My gosh, it’s a small world. That’s part of what makes story-telling so much fun. You never know what unexpected connections will be made.
Oh, good grief. i got so excited I forgot to close my tag. You can do that if you’d like. 🙂
Jerry Stump emailed me this morning for edits to my piece. The photo was shot by Tom Parker! A friend of his, too.
So I went back in, changed the caption, and linked Tom’s website in the paragraph. Jerry said Tom had wanted to get the exact right time, sunrise, when clouds were in the sky.
Next time you’re up this way, maybe you should visit Blue Rapids and Jerry…..
It is indeed. I know Tom Parker. I met him when he photographed me doing a presentation in Blue Rapids a couple years ago. His photography is stunning. Nobody photographs the High Plains like Tom.
I’ll check out the link you supplied. Thank you. And hi cuz!!

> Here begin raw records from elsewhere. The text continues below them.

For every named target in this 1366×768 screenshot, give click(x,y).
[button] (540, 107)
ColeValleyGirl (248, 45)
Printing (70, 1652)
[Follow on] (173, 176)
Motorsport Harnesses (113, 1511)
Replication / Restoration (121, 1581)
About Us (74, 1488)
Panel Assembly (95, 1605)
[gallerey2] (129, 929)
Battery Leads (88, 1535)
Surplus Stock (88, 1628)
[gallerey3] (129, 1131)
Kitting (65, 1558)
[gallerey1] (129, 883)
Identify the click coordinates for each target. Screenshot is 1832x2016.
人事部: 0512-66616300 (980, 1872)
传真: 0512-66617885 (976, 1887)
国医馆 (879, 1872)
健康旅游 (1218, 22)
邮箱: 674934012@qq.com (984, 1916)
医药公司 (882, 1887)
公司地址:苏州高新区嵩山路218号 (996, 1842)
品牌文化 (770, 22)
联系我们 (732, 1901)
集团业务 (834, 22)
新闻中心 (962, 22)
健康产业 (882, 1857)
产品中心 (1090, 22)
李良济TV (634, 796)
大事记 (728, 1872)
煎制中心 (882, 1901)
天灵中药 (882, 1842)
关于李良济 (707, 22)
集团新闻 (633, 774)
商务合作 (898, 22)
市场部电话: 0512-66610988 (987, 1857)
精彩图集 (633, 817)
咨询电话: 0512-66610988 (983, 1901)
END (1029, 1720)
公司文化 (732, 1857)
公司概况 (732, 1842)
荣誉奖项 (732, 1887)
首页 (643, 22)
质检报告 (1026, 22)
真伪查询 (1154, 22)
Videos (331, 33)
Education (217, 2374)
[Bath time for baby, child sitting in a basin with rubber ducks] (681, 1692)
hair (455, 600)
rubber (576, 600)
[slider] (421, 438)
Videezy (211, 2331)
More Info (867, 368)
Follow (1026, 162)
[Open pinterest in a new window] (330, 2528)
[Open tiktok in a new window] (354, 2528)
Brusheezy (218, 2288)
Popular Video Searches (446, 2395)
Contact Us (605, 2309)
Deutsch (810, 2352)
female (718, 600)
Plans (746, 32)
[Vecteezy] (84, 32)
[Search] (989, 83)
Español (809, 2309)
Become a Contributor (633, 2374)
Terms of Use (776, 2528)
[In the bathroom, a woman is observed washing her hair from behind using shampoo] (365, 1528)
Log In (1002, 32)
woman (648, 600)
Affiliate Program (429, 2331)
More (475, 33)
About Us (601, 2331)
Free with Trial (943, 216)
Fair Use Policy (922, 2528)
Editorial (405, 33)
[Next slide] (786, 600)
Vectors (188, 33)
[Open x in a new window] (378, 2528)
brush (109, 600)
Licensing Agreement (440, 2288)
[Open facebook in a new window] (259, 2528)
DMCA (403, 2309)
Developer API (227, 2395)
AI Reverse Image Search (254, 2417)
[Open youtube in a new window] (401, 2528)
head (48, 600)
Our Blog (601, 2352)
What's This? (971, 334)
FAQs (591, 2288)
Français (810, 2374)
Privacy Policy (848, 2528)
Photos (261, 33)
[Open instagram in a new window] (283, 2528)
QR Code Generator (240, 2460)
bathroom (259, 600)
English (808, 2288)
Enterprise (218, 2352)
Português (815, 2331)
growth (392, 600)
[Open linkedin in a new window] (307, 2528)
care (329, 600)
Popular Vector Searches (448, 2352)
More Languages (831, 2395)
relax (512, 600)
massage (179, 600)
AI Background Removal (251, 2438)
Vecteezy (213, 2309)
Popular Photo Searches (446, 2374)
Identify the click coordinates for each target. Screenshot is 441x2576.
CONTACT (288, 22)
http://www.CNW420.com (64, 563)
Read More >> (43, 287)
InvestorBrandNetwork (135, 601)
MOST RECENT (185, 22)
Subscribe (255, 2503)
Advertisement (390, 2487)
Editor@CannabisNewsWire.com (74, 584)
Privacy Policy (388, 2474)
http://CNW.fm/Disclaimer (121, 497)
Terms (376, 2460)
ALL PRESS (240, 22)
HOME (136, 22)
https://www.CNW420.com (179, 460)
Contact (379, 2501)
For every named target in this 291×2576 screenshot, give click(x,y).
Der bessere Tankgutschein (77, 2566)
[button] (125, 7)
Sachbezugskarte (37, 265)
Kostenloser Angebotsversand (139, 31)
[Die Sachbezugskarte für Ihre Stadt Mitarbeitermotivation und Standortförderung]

My dad grew up on a farm in Nebraska and has so many stories. I keep trying to get him to write them down or record them before he dies and they’re lost. So far, no luck. 😦 I really enjoyed this post. The Midwest is a wonderful part of the country.
janet
He’s not likely to, Janet. He’s probably not a writer. And he needs an audience when he tells them. Not a black box. But you probably have a cell phone. It has a recorder. Next time you visit him, just turn the recorder on without telling him or making it a big deal and say something like, reminded me of that story of….. and get it recorded. Or turn on the recorder when you phone him and put it on speaker. There’s ways to capture those stories.